The words by Marie-Henri Beyle could make a person wonder whether a certain work of art indeed promises happiness of some kind, for instance the Mona Lisa. The fascination people have for this painting, mere observers and even her creator himself, shows the level of interest or even intoxication the painting has on people. If the human kind is constantly trying to improve its life, in other words; trying to find 'happiness', than the fascination so many people have for the Mona Lisa should be counted as evidence of her beauty. Therefore the sentence "Beauty is nothing other than the promise of happiness" seems applicable to the Mona Lisa.

The Analysis of Beauty by William Hogarth draws different conclusions concerning beauty than Beyle; the scientific approach used by the former is especially significant, because it is the first scientific and empirical research on the subject of beauty. The subtitle describes the aim of the author "With a view of fixing the fluctuating ideas of taste".

William Hogarth used the picture portrayed below and asked his subjects to tell him which corset of one up to and including seven, they perceived as the most beautiful corset.

Before conducting the research he states that he is sure that most of the subjects will choose one of the middle three corsets, his personal favorite is number four, the one in the middle.

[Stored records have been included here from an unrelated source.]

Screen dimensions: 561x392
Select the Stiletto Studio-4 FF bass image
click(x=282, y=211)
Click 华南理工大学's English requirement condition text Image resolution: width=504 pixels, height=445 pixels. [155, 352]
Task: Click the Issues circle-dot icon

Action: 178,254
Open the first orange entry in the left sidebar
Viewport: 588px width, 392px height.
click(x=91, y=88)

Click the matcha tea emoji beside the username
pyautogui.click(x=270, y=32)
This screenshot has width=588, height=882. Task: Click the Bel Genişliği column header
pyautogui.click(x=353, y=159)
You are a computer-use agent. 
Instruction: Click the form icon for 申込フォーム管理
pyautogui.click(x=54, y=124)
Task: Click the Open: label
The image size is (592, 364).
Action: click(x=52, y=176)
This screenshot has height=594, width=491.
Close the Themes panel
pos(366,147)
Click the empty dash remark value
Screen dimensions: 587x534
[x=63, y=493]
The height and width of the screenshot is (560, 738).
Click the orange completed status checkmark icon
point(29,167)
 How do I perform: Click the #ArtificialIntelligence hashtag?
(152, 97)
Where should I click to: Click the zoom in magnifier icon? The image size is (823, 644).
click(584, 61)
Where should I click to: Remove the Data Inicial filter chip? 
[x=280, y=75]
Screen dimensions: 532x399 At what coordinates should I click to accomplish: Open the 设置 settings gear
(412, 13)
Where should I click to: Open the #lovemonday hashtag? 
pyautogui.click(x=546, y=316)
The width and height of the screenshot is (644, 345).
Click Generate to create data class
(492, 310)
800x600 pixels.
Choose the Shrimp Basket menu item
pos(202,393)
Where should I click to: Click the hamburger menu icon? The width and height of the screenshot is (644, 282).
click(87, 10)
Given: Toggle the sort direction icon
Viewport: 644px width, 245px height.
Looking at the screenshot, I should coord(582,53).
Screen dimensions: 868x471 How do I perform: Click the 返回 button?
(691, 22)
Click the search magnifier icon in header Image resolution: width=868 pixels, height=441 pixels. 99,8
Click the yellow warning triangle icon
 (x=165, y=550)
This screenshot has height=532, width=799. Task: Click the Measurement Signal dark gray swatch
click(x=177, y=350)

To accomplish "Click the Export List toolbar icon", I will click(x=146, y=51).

The reason he gives is that the numbers higher than four are too curved and the numbers lower are too rigid or straight. Similar questions are asked when using different examples such as noses and even table legs. The results show that indeed the middle option is chosen most often by his subjects, confirming his earlier belief. The reason why one chooses for the middle option, according to Hogarth, is that the most beautiful picture in all cases consists of light curved lines. These lines can be found in nature, for instance if one would take a ribbon and start from the back of a woman's neck and end at the lowest part of the corset, the fabric would draw a light curved line. The more this perfect line is approached in curviness the more beautiful it becomes, the farther away from it she goes, the less beautiful it becomes. His theory as to why this phenomenon occurs is psychological; he believed that the human mind has developed in such a way that it likes variation. Human beings like change because it stimulates them, too much or too rapid change however is confusing and exhausting. As a reaction to this, people look for regularity as a form of relief, but too much uniformity becomes tiresome an obnoxious. That is the reason why most pleasant things both reward our longing for variation and our need for uniformity, the beauty is in the balance. The curved line drawn on the cover of his book is exactly that balance, according to Hogarth.

The line that has the perfect variety, as portrayed above inside of the pyramid, has been implemented by me in order to see whether or not the Mona Lisa of Leonardo Da Vinci has the perfect curve that would explain the beauty of the painting, or vice versa; prove the painting to be beautiful according to Hogarth. The line starts at her right wrist, following the natural position f her arm. The slight curve starts a bit above her elbow and it straightens out, near the ending of her right breast, seeing as one follows the red line from bottom to top. The second curve is inspired by the shadow that the artist has added to her face, serving as a boundary if you will. The cheekbone is quite prominent at the left side of her face, therefore strengthening the motive to draw the line there. The last part simply follows the shape of her head, of course taking into account that her hair increases the volume quite a bit.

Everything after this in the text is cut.